YOUR INSTRUCTIONS
Count up the lines below that hold "computer", then give that count by itself.

BEGIN

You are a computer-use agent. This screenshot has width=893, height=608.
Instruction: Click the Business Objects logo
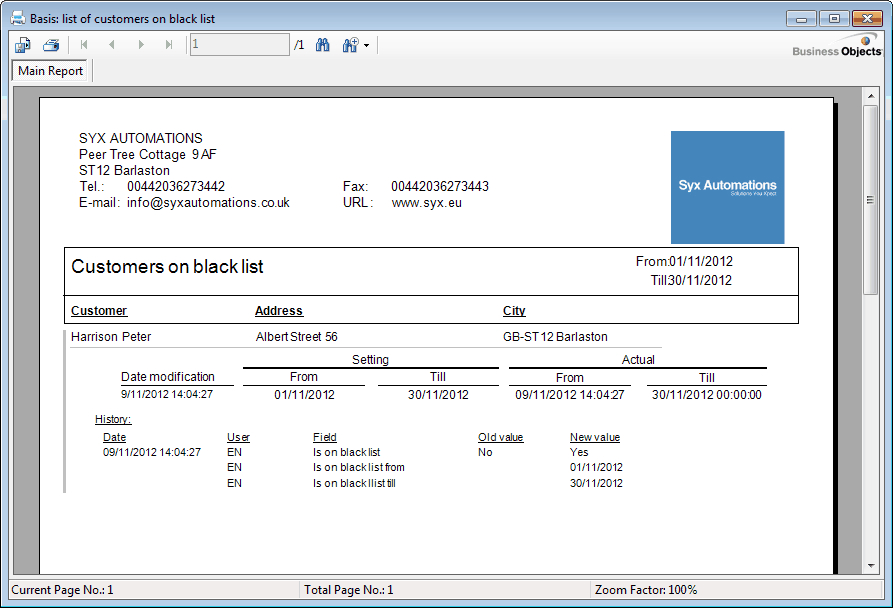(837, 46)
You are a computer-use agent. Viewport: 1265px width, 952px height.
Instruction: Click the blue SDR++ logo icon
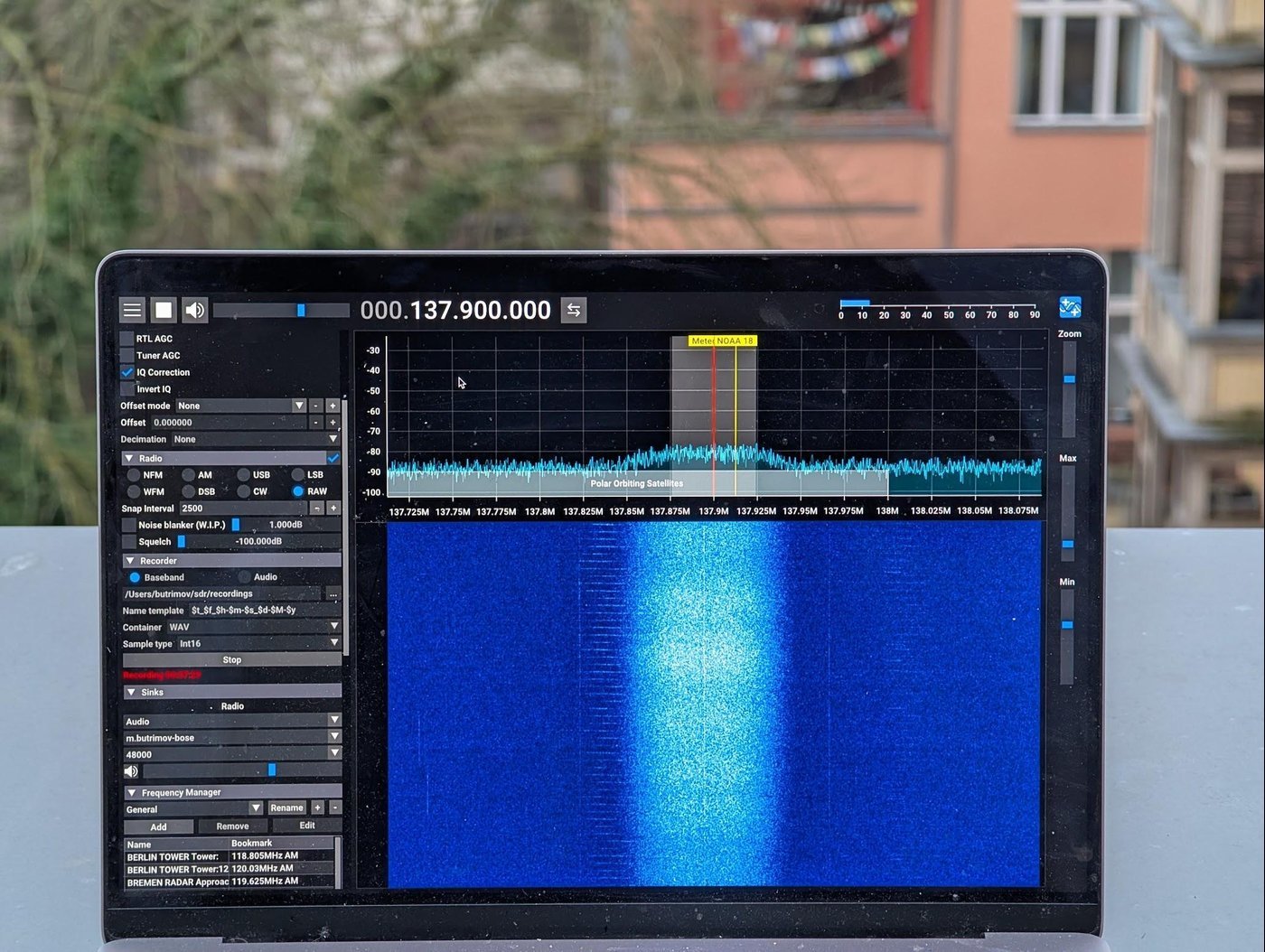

END

FINISHED TASK
2